*** Exercise data Section Begins ***

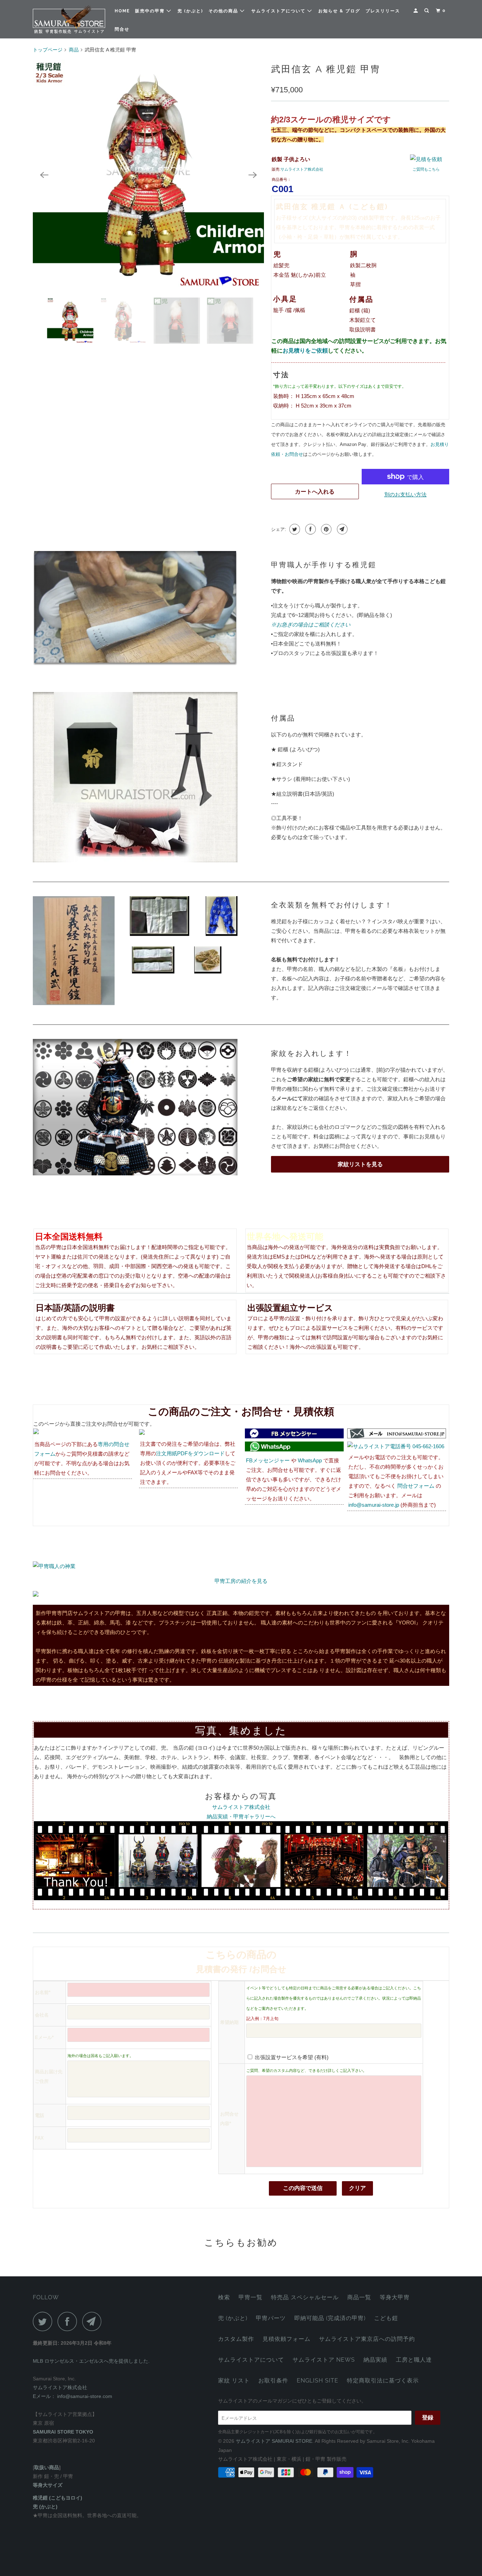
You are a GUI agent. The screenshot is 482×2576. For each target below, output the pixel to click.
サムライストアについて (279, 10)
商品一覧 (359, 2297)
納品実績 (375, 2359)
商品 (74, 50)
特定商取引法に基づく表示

*** Exercise data Section Ends ***

_Activity_
Before you finish, make sure every line above has been repeated exactly and no picture remains in the copy.

_Solution to the problem_
You are a GUI agent. The screenshot is 482×2576. For each target below, output the pixel to click.
サムライストアについて (279, 10)
商品一覧 (359, 2297)
納品実績 (375, 2359)
商品 (74, 50)
特定商取引法に基づく表示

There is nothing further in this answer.